The objective of any business is to sell, that is never in question. But how best to go about doing it in a way that not just maximises first basket revenue, but also repeat sales?
By focusing on acquiring customers, not sales.
This is more than a subtle shift in tactics, it is a fundamentally different strategy that will impact every part of a business.
A better strategy
Applying this thinking means your ‘product’ is more than just the physical item or intangible service and more than just pre-sales, it becomes the whole experience…
- Alignment of your marketing promise to the reality – Does your product live up to the promises you made in your marketing to convert them?
- Customer comms – Do you provide guidance on how to get started and use your product successfully?
- Control panel – Is it an easy and enjoyable experience to use?
- Support database – Are the most common FAQs documented and easy to find?
- Customer support – How quick, accurate and responsive are your support team?
- Feedback – Do you have a feedback loop in place to action customers’ ideas?
Customers want to know they are being listened to
No one knows your business like your customers. They use and interact with your products in ways you coud never plan for, so it is vital you have a process for capturing and acting on feedback.
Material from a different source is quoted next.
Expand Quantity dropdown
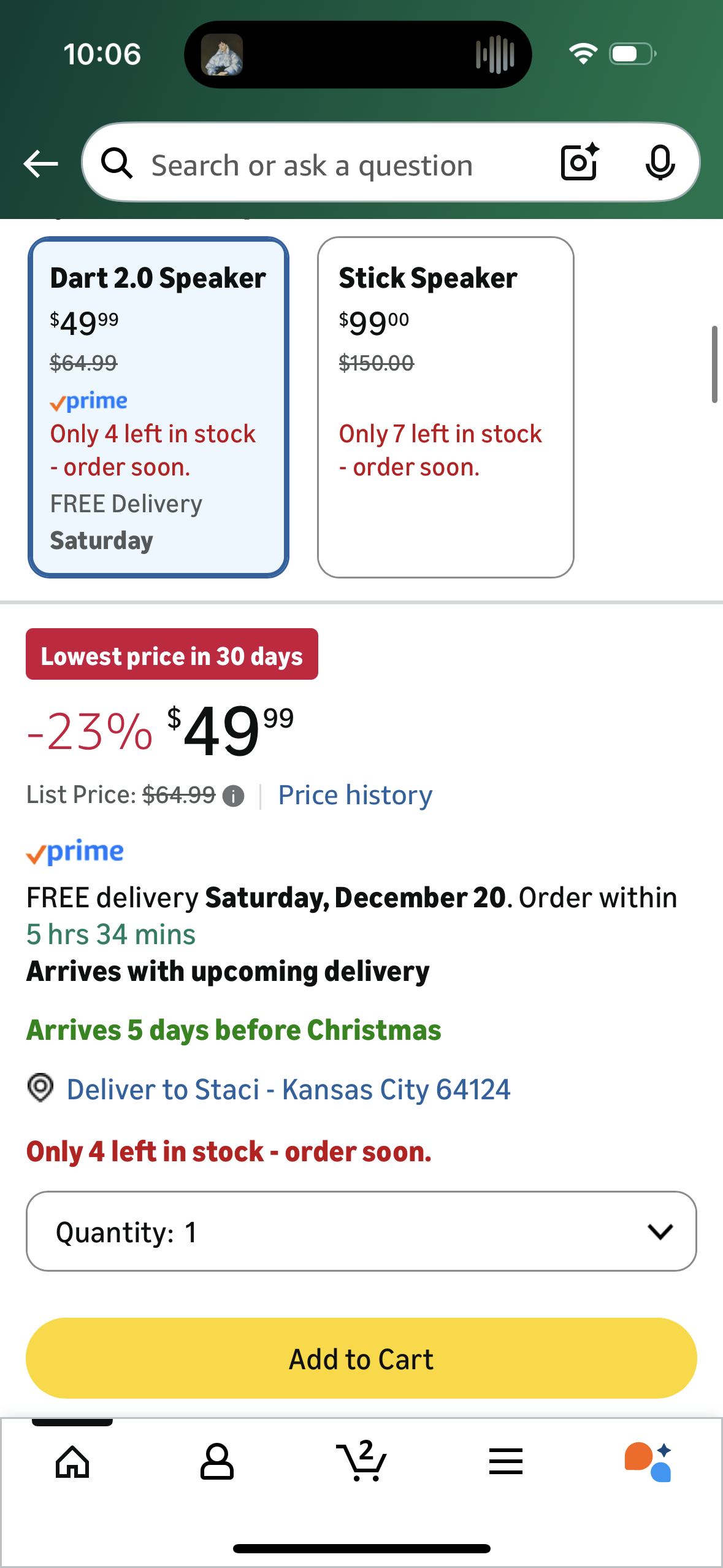Screen dimensions: 723x1568 (x=361, y=1232)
This goes for both negative (making changes) and positive (saying “thank you”) feedback.
From my own experiences working in a company that was uncommunicative with their customers, I know how frustrating it can be for proactive customers to feel like their feedback is not being listened to.
In this case, all their feedback was actually being read and a lot were being acted on!
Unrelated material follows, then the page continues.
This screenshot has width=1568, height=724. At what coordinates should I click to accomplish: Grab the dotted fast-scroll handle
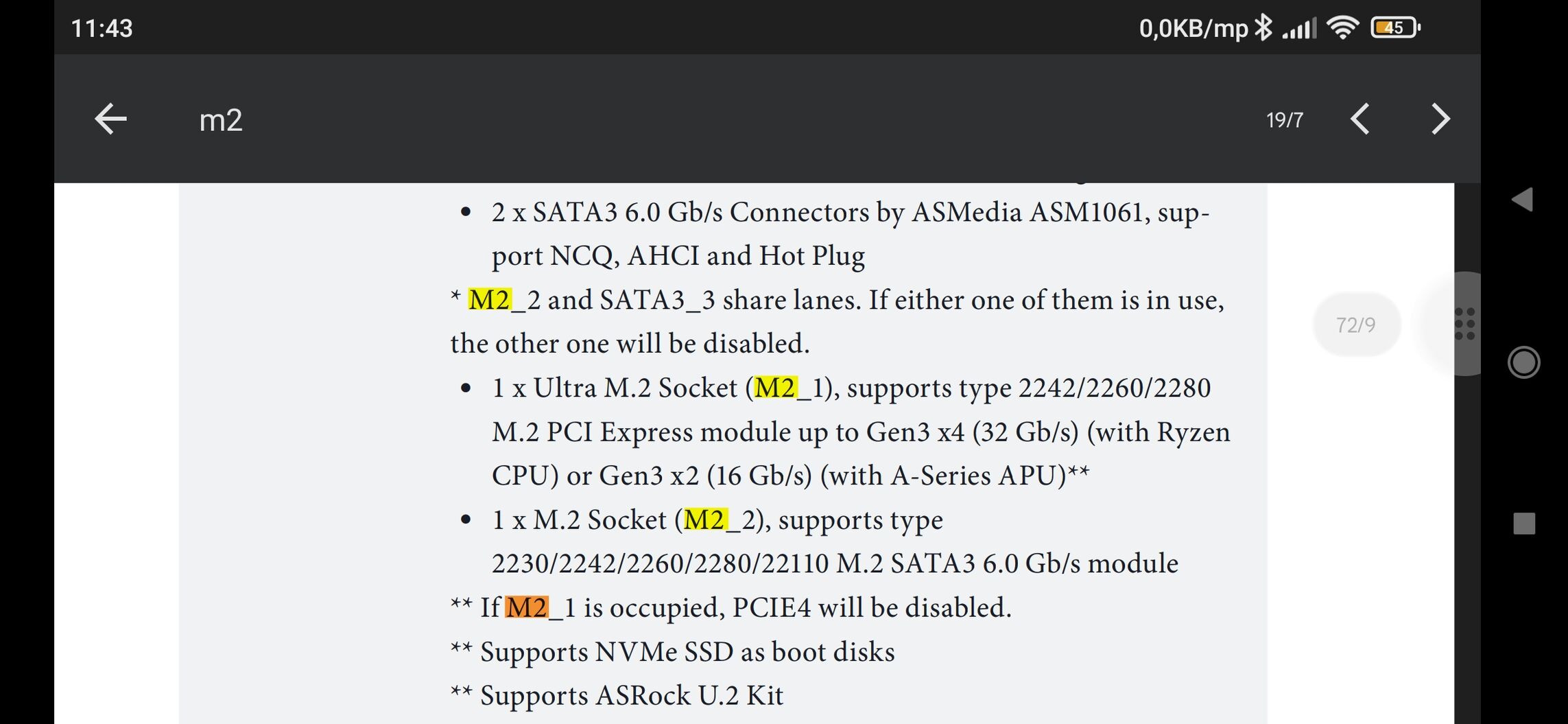1464,324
The problem was we weren’t telling them, which meant they thought it was a waste of time and stopped.
Imagine how many brand fans the company could have cultivated if they had sent a personal thanks and a link to the change in action on the website.
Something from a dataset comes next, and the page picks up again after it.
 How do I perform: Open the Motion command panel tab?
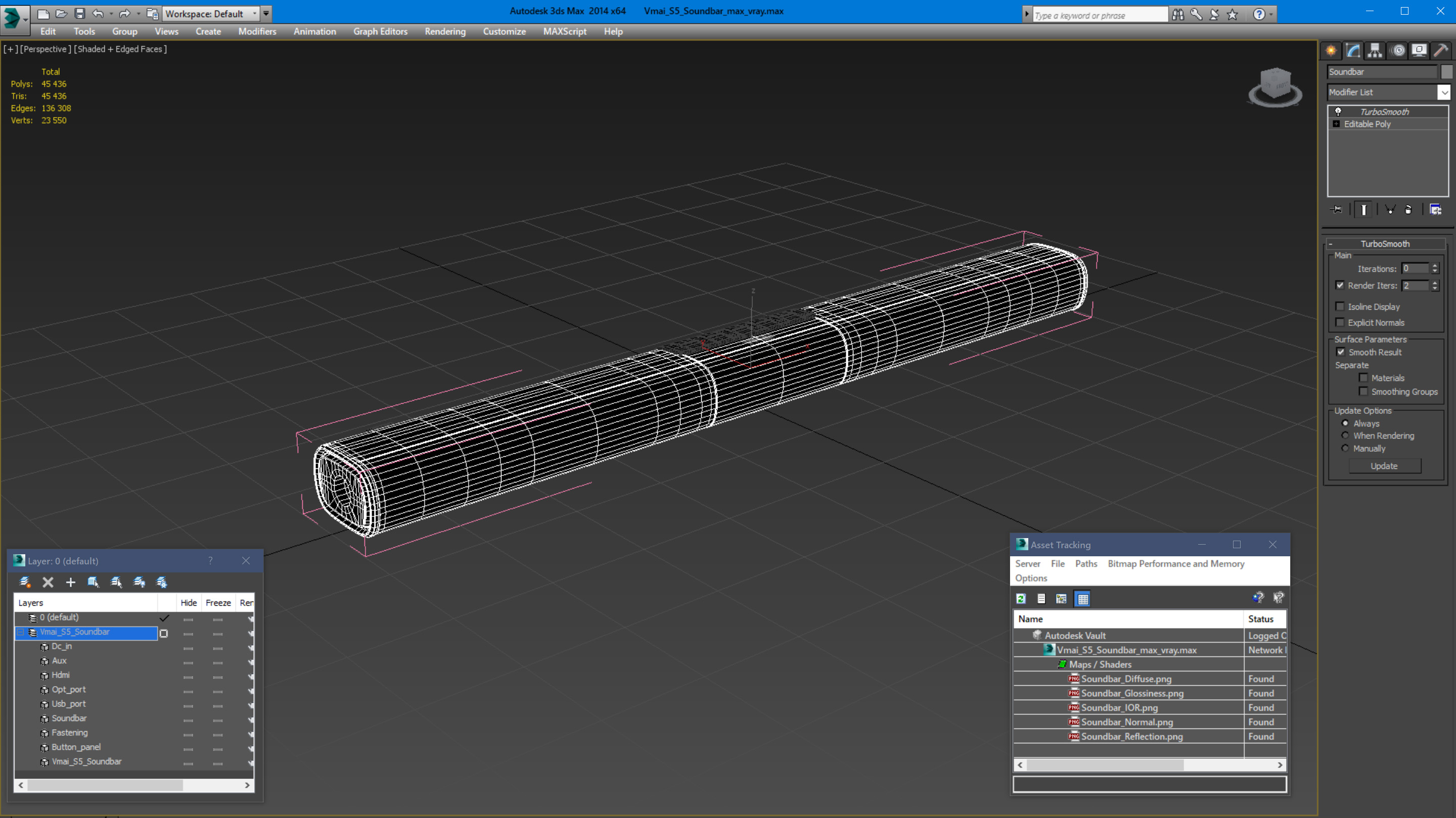coord(1398,51)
Personalise your marketing
The way you market to prospects and your customers should be as personalised as possible, based on who they are (profile data such as age, location, gender, occupation etc.), and how they consume your product (behavioural data such as technical competency, how frequently they purchase, their spend etc.)
Segmenting your customers along their purchase behaviour will instantly reveal your power users and customers at risk of churning.
Using this data you can identify their propensity to buy more, as well as tailor your communications with them e.g. Send churn risks support style comms rather than transactional emails.
It is very easy to create a batch of fire and forget emails that every customers gets, no matter what.
The more you personalise the timing and content, more results you will see.
- How to create your first user onboarding strategy
- Your welcome email is your most important piece of customer marketing
- Use your order confirmation email to sell more
A couple of software options to set all this up include MailChimp and Intercom.
Customer exclusive content
Again, using the segments you create based on purchase behaviour, you can start to reward your most valuable customers with exclusive content (resources, discounts, offers, competitions…).
These have two positive effects:
- It rewards your VIPs, giving them an incentive to continue the behaviour that got them in to that group.
- Customers outside of the group aspire to join them.
Have a read of my post 40 ways you can reward your brand fans right now.
Get personal with events and meet ups
There are some industries where meeting customers face to face is an intrinsic part of the job.
However, for anyone working primarily online, it is very rare you get to meet your customers, if at all.
This is a great opportunity to really differentiate yourself from your competitors, developing real relationships and cultivating passionate brand advocates. Ideas include:
- Training sessions at your offices.
- Day conference style events, with seminars designed to help your customers become more successful (not just sell your products).
- Sponsor and attend local events and meet-ups your customers attend (you can find them at www.meetup.com).
Measuring you performance
Your reporting and analysis should be based around customer behaviour and attitude metrics, and not exclusively units sold or revenue.
Key data that is very easy to get and measure over time includes:
- NPS (Net promoter Score – I would send one to customers after 6 months, 12 months and then on an annual basis)
- LTV (Life Time Value)
- Length of service
- Period of account inactivity
Acquiring customers and not just sales demands a high level of quality throughout the business, not just in the conversion funnel.
This is why I believe businesses that focuses on simply acquiring a sale will rarely be as successful as a business that focuses on acquiring a customer.